‘This is my 20,000th day on Earth,’ says Australian rock musician and writer Nick Cave as we see him waking up in a luxurious bed and baring his chest in the mirror. What are we watching? Is this ‘At Home with Nick Cave – The Royalties Years’? Far from it. Like much in this smart and deliriously strange film, the opening scene embraces a familiar tic of the music doc (here, the pretence of intimacy) but manages both to reject and rework it in inspiring ways. Put it this way: we don’t then see Cave take a crap or boil an egg. The film preserves his public face, even reinforces it, while also managing to offer a no-nonsense and revealing take on living and working as an artist.
The idea is that we spend one day on Earth with Nick Cave, from dawn til dusk, via family, friends, a recording session and a gig, but it’s just a conceit, a neat device, and much of the film plays out more like drama. It’s all a performance – but artifice co-exists with honesty. Witness a great scene where the psychoanalyst Darian Leader interrogates Cave about his childhood. The set-up is theatrical – the answers are not. Nor do directors Iain Forsyth and Jane Pollard shoot their film like a traditional fly-on-the-wall doc. There’s no sense of the camera following or invading: everything feels planned, formal, collaborative. If that sounds arch or irritating, it’s not. They let scenes run and breathe, and they don’t ignore what we want to know.
The past hangs heavily over the film, and Cave talks eloquently about his childhood, time in Berlin, drug use, marriage and work. But ‘20,000 Days on Earth’ exists firmly in the present, relegating most old footage to a frenzied collage during the opening credits. There are just four interviewees – Ray Winstone (star of ‘The Proposition’, which Cave wrote), ex-Bad Seed Blixa Bargeld, Kylie Minogue (with whom Cave had a hit with ‘Where The Wild Roses Grow’) and collaborator and friend Warren Ellis. Winstone and Bargeld sit in the passenger seat of Cave’s Jag as they drive round Brighton. Later, Minogue sits in the back, talking about Michael Hutchence. Cave visits Ellis at home and together they eat eels.
There’s a sense of intimacy, but not the sort that pretends we’ve managed to breach the defences of someone’s life.
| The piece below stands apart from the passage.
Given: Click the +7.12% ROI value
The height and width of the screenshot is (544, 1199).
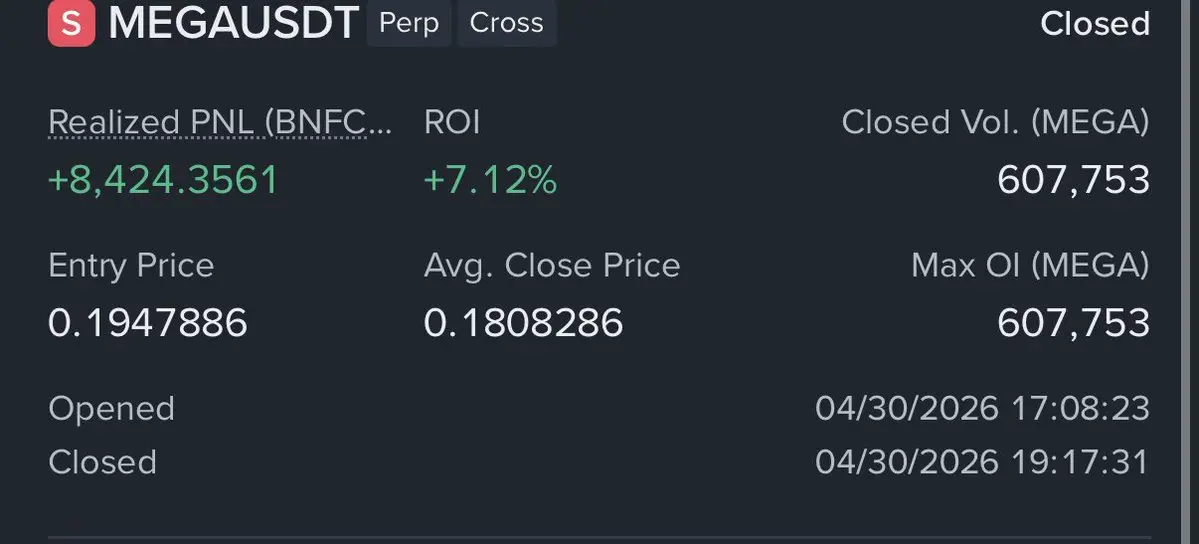Looking at the screenshot, I should pos(490,180).
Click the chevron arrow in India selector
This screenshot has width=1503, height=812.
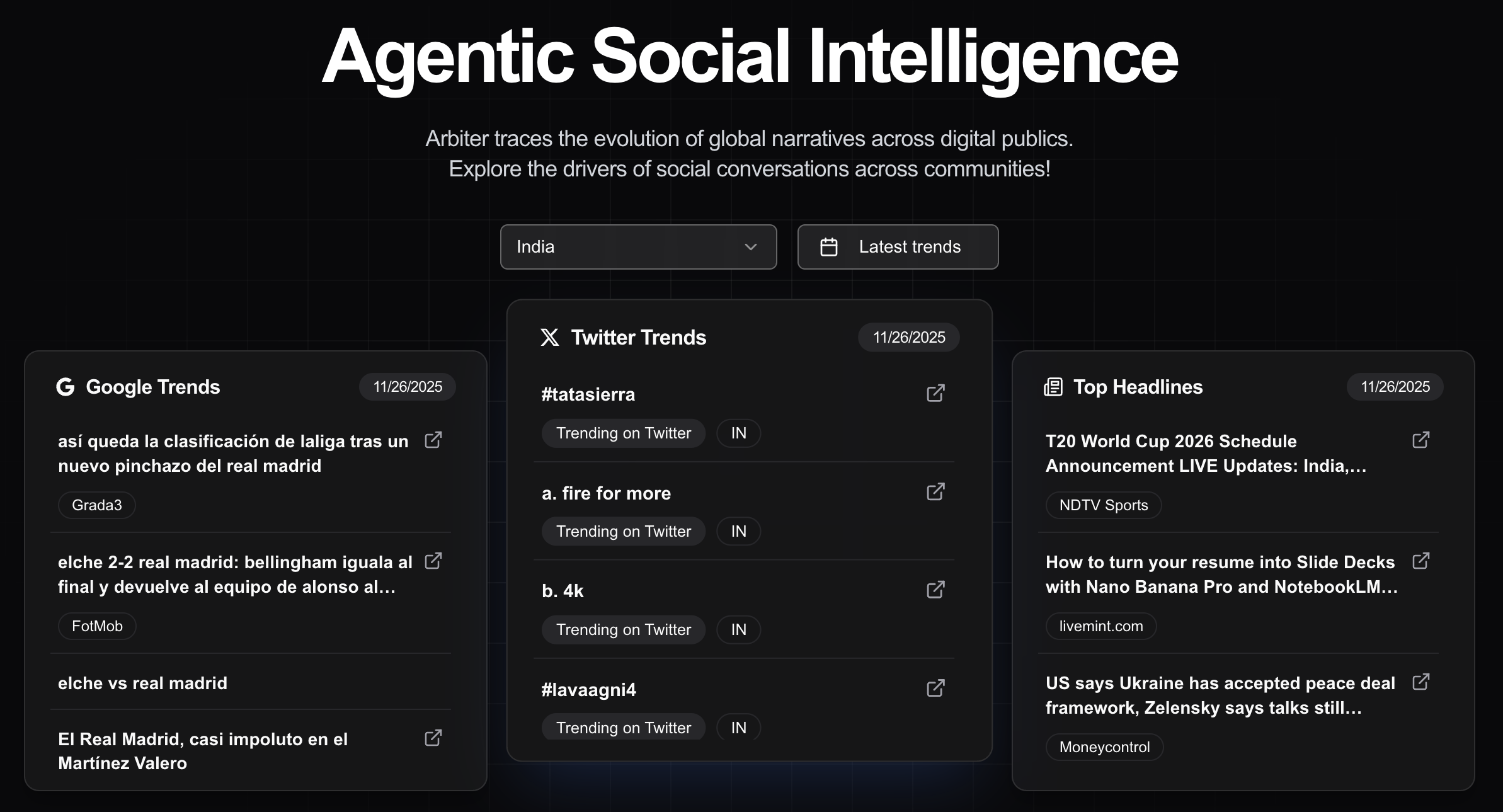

There’s a shot of Cave watching a film with his young twin boys, eating pizza – the cuteness is exploded when we realise they’re watching ‘Scarface’. It’s a typically playful moment. Cave talks of his wife, Susie, and we hear an exciting monologue as he explains with moving hyperbole how he felt when he first laid eyes on her. But we only see her as a reflection in a window. The film conceals as much as it reveals, and its beauty is that it pretends to do nothing else. It embraces a mystery and protects it, and it’s thrilling to behold.